## Problem requirements
Change every instance of "GUI agent" to "screen-control agent" in the items below and leave the rest of the text unchanged.

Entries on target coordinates
* * *
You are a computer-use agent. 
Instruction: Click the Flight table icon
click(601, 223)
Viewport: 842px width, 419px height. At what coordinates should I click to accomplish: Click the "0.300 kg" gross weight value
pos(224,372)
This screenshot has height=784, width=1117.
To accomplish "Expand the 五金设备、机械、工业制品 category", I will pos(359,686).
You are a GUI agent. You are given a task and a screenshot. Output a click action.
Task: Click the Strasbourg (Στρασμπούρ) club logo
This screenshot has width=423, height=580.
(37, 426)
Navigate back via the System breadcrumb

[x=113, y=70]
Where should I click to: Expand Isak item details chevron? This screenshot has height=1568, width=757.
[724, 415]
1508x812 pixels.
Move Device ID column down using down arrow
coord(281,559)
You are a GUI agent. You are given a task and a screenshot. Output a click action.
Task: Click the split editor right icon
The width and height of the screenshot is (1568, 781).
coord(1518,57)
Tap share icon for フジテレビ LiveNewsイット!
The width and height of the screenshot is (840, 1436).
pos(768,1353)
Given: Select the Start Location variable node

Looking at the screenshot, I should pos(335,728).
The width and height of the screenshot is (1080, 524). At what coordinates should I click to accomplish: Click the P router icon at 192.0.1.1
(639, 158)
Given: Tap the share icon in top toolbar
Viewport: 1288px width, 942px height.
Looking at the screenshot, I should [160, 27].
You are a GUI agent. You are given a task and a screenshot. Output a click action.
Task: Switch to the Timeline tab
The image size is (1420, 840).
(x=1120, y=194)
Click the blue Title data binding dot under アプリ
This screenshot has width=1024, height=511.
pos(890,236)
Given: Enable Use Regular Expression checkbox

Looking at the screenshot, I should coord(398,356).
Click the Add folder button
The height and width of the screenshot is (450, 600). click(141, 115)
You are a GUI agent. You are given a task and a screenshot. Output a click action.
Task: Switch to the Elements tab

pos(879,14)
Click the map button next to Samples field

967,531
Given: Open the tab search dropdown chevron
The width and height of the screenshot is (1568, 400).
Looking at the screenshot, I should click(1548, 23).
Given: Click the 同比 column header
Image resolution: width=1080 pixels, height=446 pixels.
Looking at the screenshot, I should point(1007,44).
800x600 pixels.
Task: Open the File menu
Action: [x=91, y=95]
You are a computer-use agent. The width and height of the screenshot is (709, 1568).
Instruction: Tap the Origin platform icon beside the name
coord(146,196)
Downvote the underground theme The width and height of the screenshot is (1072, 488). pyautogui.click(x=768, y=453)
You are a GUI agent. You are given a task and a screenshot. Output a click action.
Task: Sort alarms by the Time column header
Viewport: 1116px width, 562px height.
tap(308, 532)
* * *
## In response
You are a computer-use agent. 
Instruction: Click the Flight table icon
click(601, 223)
Viewport: 842px width, 419px height. At what coordinates should I click to accomplish: Click the "0.300 kg" gross weight value
pos(224,372)
This screenshot has height=784, width=1117.
To accomplish "Expand the 五金设备、机械、工业制品 category", I will pos(359,686).
You are a screen-control agent. You are given a task and a screenshot. Output a click action.
Task: Click the Strasbourg (Στρασμπούρ) club logo
This screenshot has width=423, height=580.
(37, 426)
Navigate back via the System breadcrumb

[x=113, y=70]
Where should I click to: Expand Isak item details chevron? This screenshot has height=1568, width=757.
[724, 415]
1508x812 pixels.
Move Device ID column down using down arrow
coord(281,559)
You are a screen-control agent. You are given a task and a screenshot. Output a click action.
Task: Click the split editor right icon
The width and height of the screenshot is (1568, 781).
coord(1518,57)
Tap share icon for フジテレビ LiveNewsイット!
The width and height of the screenshot is (840, 1436).
pos(768,1353)
Given: Select the Start Location variable node

Looking at the screenshot, I should pos(335,728).
The width and height of the screenshot is (1080, 524). At what coordinates should I click to accomplish: Click the P router icon at 192.0.1.1
(639, 158)
Given: Tap the share icon in top toolbar
Viewport: 1288px width, 942px height.
Looking at the screenshot, I should [160, 27].
You are a screen-control agent. You are given a task and a screenshot. Output a click action.
Task: Switch to the Timeline tab
The image size is (1420, 840).
(x=1120, y=194)
Click the blue Title data binding dot under アプリ
This screenshot has width=1024, height=511.
pos(890,236)
Given: Enable Use Regular Expression checkbox

Looking at the screenshot, I should coord(398,356).
Click the Add folder button
The height and width of the screenshot is (450, 600). click(141, 115)
You are a screen-control agent. You are given a task and a screenshot. Output a click action.
Task: Switch to the Elements tab

pos(879,14)
Click the map button next to Samples field

967,531
Given: Open the tab search dropdown chevron
The width and height of the screenshot is (1568, 400).
Looking at the screenshot, I should click(1548, 23).
Given: Click the 同比 column header
Image resolution: width=1080 pixels, height=446 pixels.
Looking at the screenshot, I should point(1007,44).
800x600 pixels.
Task: Open the File menu
Action: [x=91, y=95]
You are a computer-use agent. The width and height of the screenshot is (709, 1568).
Instruction: Tap the Origin platform icon beside the name
coord(146,196)
Downvote the underground theme The width and height of the screenshot is (1072, 488). pyautogui.click(x=768, y=453)
You are a screen-control agent. You are given a task and a screenshot. Output a click action.
Task: Sort alarms by the Time column header
Viewport: 1116px width, 562px height.
tap(308, 532)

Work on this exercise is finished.